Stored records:
══════════════════════════════
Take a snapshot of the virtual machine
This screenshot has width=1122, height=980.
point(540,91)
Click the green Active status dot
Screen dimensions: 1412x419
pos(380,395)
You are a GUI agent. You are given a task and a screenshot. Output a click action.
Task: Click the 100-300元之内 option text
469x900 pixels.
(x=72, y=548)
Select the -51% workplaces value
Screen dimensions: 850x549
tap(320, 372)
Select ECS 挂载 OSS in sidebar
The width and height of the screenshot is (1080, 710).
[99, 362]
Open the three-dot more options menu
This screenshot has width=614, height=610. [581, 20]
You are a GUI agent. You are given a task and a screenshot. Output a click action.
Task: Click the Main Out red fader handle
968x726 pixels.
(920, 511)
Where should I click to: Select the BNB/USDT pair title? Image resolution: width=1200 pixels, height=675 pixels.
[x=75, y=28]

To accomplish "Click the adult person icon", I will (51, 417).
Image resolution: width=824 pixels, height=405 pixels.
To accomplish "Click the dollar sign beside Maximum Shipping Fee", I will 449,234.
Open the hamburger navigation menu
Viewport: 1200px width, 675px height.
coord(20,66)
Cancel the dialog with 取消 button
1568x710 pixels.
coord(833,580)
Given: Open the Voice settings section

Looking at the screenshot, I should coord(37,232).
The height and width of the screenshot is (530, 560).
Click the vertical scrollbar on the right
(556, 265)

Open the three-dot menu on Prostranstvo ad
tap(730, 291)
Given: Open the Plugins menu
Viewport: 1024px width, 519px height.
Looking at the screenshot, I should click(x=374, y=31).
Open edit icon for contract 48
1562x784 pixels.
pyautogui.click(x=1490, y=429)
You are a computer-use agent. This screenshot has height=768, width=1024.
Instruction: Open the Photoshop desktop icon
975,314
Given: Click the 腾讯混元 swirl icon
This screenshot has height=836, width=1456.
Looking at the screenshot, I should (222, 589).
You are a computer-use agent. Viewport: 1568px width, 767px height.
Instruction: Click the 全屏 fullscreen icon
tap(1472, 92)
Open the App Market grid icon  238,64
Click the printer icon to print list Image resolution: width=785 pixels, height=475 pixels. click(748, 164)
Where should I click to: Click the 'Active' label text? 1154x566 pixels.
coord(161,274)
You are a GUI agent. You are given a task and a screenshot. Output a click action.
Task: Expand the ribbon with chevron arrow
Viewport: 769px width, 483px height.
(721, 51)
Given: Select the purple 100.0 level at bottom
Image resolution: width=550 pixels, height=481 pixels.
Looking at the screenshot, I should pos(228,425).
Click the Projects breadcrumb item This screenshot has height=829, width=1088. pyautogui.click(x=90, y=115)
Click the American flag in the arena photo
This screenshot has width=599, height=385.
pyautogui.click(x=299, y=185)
══════════════════════════════
Whatever is in the entries above, write it out exactly.

Take a snapshot of the virtual machine
This screenshot has width=1122, height=980.
point(540,91)
Click the green Active status dot
Screen dimensions: 1412x419
pos(380,395)
You are a GUI agent. You are given a task and a screenshot. Output a click action.
Task: Click the 100-300元之内 option text
469x900 pixels.
(x=72, y=548)
Select the -51% workplaces value
Screen dimensions: 850x549
tap(320, 372)
Select ECS 挂载 OSS in sidebar
The width and height of the screenshot is (1080, 710).
[99, 362]
Open the three-dot more options menu
This screenshot has width=614, height=610. [581, 20]
You are a GUI agent. You are given a task and a screenshot. Output a click action.
Task: Click the Main Out red fader handle
968x726 pixels.
(920, 511)
Where should I click to: Select the BNB/USDT pair title? Image resolution: width=1200 pixels, height=675 pixels.
[x=75, y=28]

To accomplish "Click the adult person icon", I will (51, 417).
Image resolution: width=824 pixels, height=405 pixels.
To accomplish "Click the dollar sign beside Maximum Shipping Fee", I will 449,234.
Open the hamburger navigation menu
Viewport: 1200px width, 675px height.
coord(20,66)
Cancel the dialog with 取消 button
1568x710 pixels.
coord(833,580)
Given: Open the Voice settings section

Looking at the screenshot, I should coord(37,232).
The height and width of the screenshot is (530, 560).
Click the vertical scrollbar on the right
(556, 265)

Open the three-dot menu on Prostranstvo ad
tap(730, 291)
Given: Open the Plugins menu
Viewport: 1024px width, 519px height.
Looking at the screenshot, I should click(x=374, y=31).
Open edit icon for contract 48
1562x784 pixels.
pyautogui.click(x=1490, y=429)
You are a computer-use agent. This screenshot has height=768, width=1024.
Instruction: Open the Photoshop desktop icon
975,314
Given: Click the 腾讯混元 swirl icon
This screenshot has height=836, width=1456.
Looking at the screenshot, I should (222, 589).
You are a computer-use agent. Viewport: 1568px width, 767px height.
Instruction: Click the 全屏 fullscreen icon
tap(1472, 92)
Open the App Market grid icon  238,64
Click the printer icon to print list Image resolution: width=785 pixels, height=475 pixels. click(748, 164)
Where should I click to: Click the 'Active' label text? 1154x566 pixels.
coord(161,274)
You are a GUI agent. You are given a task and a screenshot. Output a click action.
Task: Expand the ribbon with chevron arrow
Viewport: 769px width, 483px height.
(721, 51)
Given: Select the purple 100.0 level at bottom
Image resolution: width=550 pixels, height=481 pixels.
Looking at the screenshot, I should pos(228,425).
Click the Projects breadcrumb item This screenshot has height=829, width=1088. pyautogui.click(x=90, y=115)
Click the American flag in the arena photo
This screenshot has width=599, height=385.
pyautogui.click(x=299, y=185)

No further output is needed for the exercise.